Next wave of tactics will target economy, but businesses say they are already suffering.
Public continues to avoid city centre
As gleeful students marched through Montreal on Thursday to protest tuition fee hikes, many who make their livelihood in the city or are shouldering the costs of dissent were considerably less enthused.
Student protests now into their sixth week are having a detrimental effect on the city’s economy, say merchants, truckers, business people and city leaders.
Hard figures are difficult to pin down, but the effects of blocked bridges, or stores and restaurants left empty because people are avoiding downtown, are tangible.
“It’s having a huge impact,” said Marc Cadieux, president of the Quebec Truckers Association.
“It causes a loss of revenues and an increase in operating costs when you’re stranded in traffic, as we’ve lived through the last days.”
Driving a truck in the city costs between $75 and $85 an hour, Cadieux said.
But protests like the one Tuesday that blocked the Champlain Bridge, which sees 10,000 trucks travelling over it each day, also affect dispatchers, customer service reps and clients scrambling to reorganize.
Trucking companies already demand a surcharge for coming into perennially congested Montreal. That will increase if the protests continue, Cadieux said.
The trucking industry is sympathetic to the students’ demands, he said, “but you shouldn’t hold hostage segments of the population that can’t do anything to change the situation.”
The protests “are a hard pill to swallow” for downtown merchants emerging from the lean winter months who were revelling in the boost brought on by summery weather, said Steve Siozos, co-president of the Crescent Street Merchants Association.
He estimates stores, bars and restaurants suffer a 30- to 50-per-cent drop in revenues on protest days.

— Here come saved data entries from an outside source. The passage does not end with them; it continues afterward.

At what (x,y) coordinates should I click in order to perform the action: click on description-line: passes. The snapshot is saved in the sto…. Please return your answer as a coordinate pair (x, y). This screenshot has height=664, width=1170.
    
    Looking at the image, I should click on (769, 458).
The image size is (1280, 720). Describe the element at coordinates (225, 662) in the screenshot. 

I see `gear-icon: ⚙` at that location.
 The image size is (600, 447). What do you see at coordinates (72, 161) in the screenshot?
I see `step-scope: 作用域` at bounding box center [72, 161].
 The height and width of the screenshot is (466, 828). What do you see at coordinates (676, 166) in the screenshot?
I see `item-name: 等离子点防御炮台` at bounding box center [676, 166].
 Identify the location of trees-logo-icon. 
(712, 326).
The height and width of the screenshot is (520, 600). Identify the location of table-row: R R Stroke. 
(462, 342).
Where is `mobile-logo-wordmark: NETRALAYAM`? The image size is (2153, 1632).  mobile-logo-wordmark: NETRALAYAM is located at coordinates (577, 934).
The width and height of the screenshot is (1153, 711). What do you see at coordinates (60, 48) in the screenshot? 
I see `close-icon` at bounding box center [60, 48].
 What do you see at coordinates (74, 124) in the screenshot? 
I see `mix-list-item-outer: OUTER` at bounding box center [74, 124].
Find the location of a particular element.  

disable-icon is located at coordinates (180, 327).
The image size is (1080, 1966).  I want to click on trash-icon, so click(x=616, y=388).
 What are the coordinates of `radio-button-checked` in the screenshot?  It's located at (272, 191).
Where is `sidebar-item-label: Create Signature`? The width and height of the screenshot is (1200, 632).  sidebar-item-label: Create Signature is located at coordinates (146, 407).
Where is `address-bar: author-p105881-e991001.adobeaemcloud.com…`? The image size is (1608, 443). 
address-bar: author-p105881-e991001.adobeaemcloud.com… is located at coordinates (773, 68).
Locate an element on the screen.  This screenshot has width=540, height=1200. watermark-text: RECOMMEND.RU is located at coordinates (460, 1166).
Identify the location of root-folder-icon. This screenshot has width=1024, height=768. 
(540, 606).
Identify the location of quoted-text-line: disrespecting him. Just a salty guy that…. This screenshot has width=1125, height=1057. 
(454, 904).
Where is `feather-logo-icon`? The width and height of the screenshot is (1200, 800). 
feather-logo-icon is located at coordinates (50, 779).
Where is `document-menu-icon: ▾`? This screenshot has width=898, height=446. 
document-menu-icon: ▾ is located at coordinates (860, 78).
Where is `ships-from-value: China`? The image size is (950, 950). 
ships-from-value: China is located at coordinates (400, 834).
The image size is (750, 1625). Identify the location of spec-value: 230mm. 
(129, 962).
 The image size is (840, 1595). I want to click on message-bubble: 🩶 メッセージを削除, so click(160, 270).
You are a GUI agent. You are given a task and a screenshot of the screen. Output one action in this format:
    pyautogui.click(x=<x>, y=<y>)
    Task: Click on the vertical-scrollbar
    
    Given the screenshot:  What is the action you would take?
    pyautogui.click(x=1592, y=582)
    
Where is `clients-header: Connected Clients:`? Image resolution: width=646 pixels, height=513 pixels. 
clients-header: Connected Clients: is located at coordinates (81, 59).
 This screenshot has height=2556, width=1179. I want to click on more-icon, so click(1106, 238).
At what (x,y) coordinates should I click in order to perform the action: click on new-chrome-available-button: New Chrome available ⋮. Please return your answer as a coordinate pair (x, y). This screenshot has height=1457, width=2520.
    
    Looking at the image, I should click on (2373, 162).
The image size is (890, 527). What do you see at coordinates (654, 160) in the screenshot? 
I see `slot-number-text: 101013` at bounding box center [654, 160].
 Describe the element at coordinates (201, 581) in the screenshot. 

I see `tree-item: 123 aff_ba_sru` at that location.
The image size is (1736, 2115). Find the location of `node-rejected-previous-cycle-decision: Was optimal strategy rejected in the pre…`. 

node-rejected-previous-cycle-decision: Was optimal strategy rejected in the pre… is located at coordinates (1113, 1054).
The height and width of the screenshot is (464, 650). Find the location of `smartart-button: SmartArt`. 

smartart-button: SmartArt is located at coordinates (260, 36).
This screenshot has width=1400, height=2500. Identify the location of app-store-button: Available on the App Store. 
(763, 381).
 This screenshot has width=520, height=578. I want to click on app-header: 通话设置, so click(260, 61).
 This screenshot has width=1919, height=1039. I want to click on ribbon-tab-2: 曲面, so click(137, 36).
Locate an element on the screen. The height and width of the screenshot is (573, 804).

Coming on top of some suburbanites’ perception that downtown is best avoided because of problems with traffic, parking and endless construction, the student protests “are killing us,” Siozos said.
He suggests protesters be allowed one or two days to demonstrate, but make further protesting illegal.
“We can’t stifle democracy,” he said. “But we can’t stifle everyone’s right to enjoy the city and to run a business.”
The more troubling aspect is the loss of reputation for businesses and tourism, said André Poulin, director of commercial development association Destination Centre Ville.
Several store owners hired extra security guards Thursday, some with dogs.
“We’re being taken hostage a bit for something we have nothing to do with,” Poulin said.
“It’s the government, but nothing is happening in Quebec City – it’s all happening in downtown Montreal.”
Strike supporters counter that, with a government that pays little attention to peaceful mass protests, economic disruption is the only negotiating tool left.
“We are targeting Jean Charest, because he says his main priority is the economy, so the pressure tactic is working,” said Anna Kruzynski, an associate professor at Concordia’s School of Community and Public Affairs and supporter of the strike.
She called on the public to be patient and think of the disruptions as short-term pain in exchange for the longterm gain of low tuition fees that make higher education more accessible.
Montreal’s Chamber of Commerce said there is no question the protests are having a negative effect.
Studies commissioned by the organization have estimated the cost of traffic congestion on Montreal’s economy at more than $2 billion a year.
Student protests that block bridges can be even more disruptive than the usual culprit – construction work – because they’re unpredictable, said Chamber president Michel Leblanc.
The Chamber favours tuition fee hikes so that Quebec “can have universities that are competitive, offer diplomas of quality and bring in the best professors,” Leblanc said.
Student leaders pledged to begin a week of protests Monday aimed at disrupting the economy if the government doesn’t agree to negotiate after Thursday’s demonstration.